*** Begin section ***

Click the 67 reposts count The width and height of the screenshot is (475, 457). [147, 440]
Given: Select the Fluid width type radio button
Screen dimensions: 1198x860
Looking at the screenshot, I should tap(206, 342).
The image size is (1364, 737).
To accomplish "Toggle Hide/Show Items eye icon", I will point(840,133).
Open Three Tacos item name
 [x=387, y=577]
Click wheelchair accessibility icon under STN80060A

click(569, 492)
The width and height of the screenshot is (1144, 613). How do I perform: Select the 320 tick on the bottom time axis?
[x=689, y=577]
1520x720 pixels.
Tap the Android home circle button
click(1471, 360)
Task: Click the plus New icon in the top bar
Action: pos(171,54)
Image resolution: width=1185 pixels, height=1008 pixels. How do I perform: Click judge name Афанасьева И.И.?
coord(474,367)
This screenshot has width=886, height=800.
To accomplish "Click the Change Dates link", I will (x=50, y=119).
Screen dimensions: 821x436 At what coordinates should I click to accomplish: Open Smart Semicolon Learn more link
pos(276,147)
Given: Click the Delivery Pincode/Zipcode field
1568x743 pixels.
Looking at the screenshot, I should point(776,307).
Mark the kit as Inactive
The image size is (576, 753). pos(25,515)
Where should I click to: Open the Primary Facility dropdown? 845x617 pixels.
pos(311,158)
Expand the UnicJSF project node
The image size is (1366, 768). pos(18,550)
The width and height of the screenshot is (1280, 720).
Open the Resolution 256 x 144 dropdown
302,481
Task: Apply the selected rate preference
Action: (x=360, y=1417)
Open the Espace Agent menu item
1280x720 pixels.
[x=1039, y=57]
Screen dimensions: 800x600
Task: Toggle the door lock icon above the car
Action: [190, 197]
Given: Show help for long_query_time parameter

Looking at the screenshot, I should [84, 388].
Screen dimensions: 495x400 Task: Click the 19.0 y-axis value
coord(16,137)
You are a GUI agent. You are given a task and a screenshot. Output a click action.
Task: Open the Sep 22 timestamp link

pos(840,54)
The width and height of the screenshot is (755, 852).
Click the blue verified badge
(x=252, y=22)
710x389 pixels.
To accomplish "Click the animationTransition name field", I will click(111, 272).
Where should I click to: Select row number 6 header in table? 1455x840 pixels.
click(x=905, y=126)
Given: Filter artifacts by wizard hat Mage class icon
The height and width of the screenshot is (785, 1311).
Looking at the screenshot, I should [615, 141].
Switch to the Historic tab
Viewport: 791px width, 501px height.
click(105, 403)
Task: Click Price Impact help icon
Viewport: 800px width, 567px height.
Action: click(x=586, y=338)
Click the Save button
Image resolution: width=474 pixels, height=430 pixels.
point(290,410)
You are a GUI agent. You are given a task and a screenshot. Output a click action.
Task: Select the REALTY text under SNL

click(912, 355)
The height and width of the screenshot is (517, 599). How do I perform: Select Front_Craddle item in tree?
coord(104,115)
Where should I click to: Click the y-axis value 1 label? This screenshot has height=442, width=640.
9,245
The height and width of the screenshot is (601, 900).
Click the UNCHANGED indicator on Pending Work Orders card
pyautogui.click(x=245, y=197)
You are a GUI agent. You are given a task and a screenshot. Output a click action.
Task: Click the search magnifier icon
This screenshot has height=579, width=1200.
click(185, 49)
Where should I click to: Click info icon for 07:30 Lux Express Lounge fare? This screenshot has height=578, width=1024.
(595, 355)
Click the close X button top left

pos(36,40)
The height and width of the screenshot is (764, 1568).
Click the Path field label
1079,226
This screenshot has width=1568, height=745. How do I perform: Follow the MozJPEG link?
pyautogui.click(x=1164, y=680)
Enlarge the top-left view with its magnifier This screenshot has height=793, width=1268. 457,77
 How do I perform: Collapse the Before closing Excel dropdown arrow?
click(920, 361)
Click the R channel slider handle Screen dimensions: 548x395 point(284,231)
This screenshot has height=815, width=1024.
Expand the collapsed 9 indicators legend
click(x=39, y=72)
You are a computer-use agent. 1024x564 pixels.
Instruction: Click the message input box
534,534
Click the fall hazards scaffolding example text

*** End section ***

Exercise objective >> Copy all the lines above that hold the string "magnifier".

Solution >>
Task: Click the search magnifier icon
Enlarge the top-left view with its magnifier This screenshot has height=793, width=1268. 457,77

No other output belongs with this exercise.